BRUSSELS — The European Commission is launching a new anti-subsidy probe into Chinese wind turbines.
The news is expected to be announced by European Commission Executive Vice-President Margrethe Vestager at 3 p.m. CET, in a speech in Princeton that was previewed by POLITICO’s China Watcher.
Chinese wind turbine operations in five EU countries — Spain, Greece, France, Romania and Bulgaria — will be placed under scrutiny, Vestager is expected to say. She will also call on the EU to make full use of the trade tools at its disposal to defend its industrial interests before it is too late.
China overtook the EU in 2020 as the largest maker of wind power installations, and now accounts for over half of the world’s wind turbines in operation. More broadly, Beijing is seeking to establish itself as the global leader in the kind of clean tech that the EU will rely on to achieve its transition to green energy.

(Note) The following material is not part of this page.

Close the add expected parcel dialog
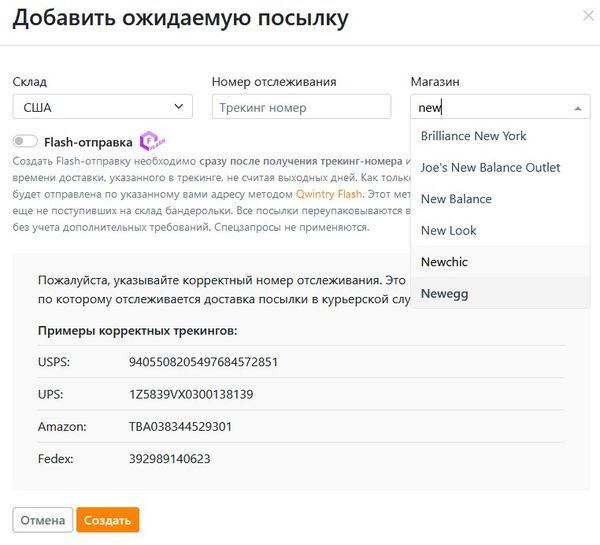 (586, 15)
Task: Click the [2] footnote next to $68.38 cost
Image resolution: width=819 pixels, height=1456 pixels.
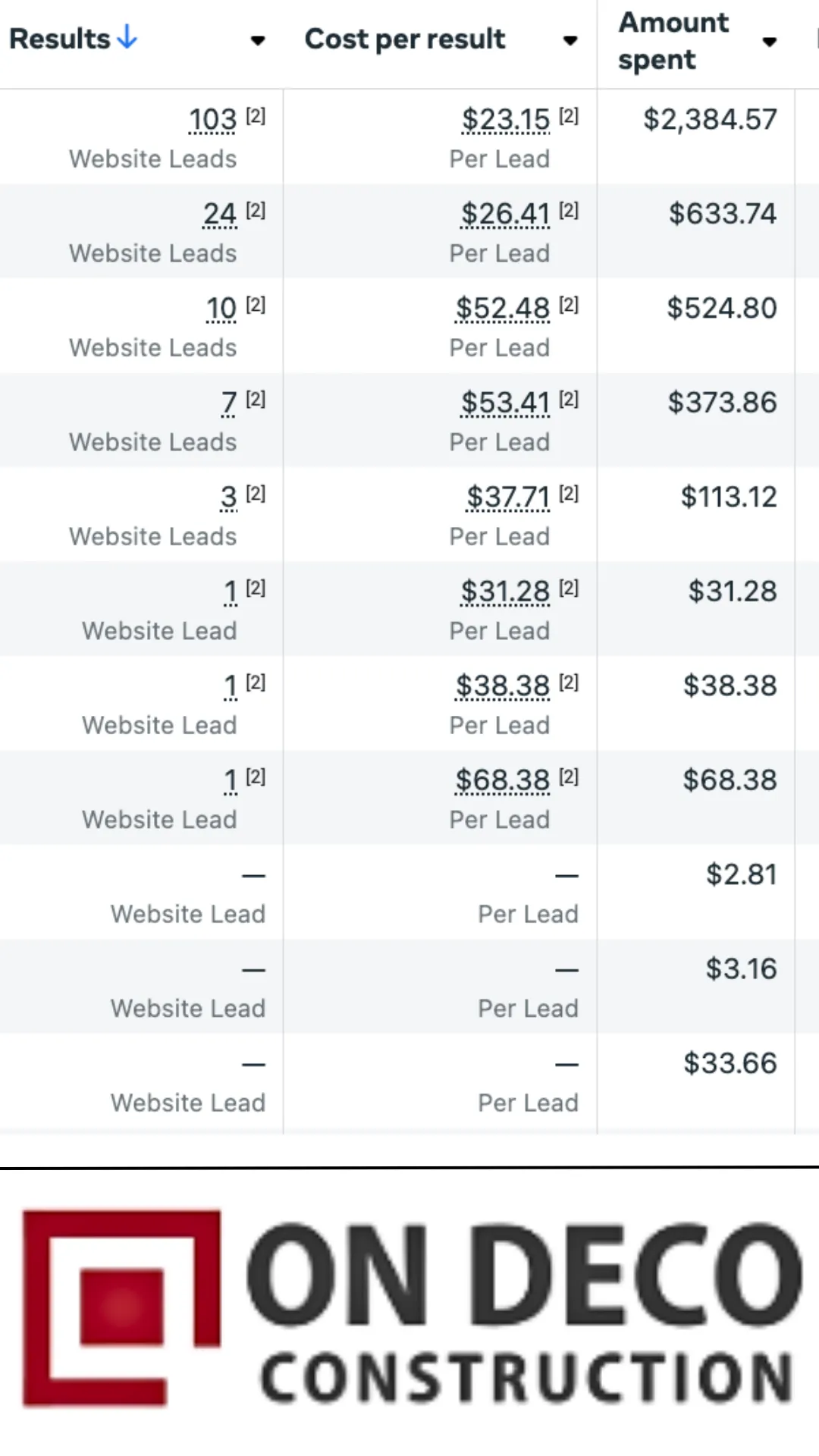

Vestager will say that, with Beijing’s roles as an economic competitor and systemic rival increasingly converging, the EU cannot afford to see China’s dominance in solar panels be repeated in other crucial fields, such as wind energy, electric vehicles and semiconductors.
The EU investigation will be based on a new tool, called the Foreign Subsidies Regulation, which has already been deployed against Chinese state-run train giant, CRRC, leading it to withdraw from a Bulgarian tender last month after its bid — which undercut rivals by 50 percent — was questioned by the Commission.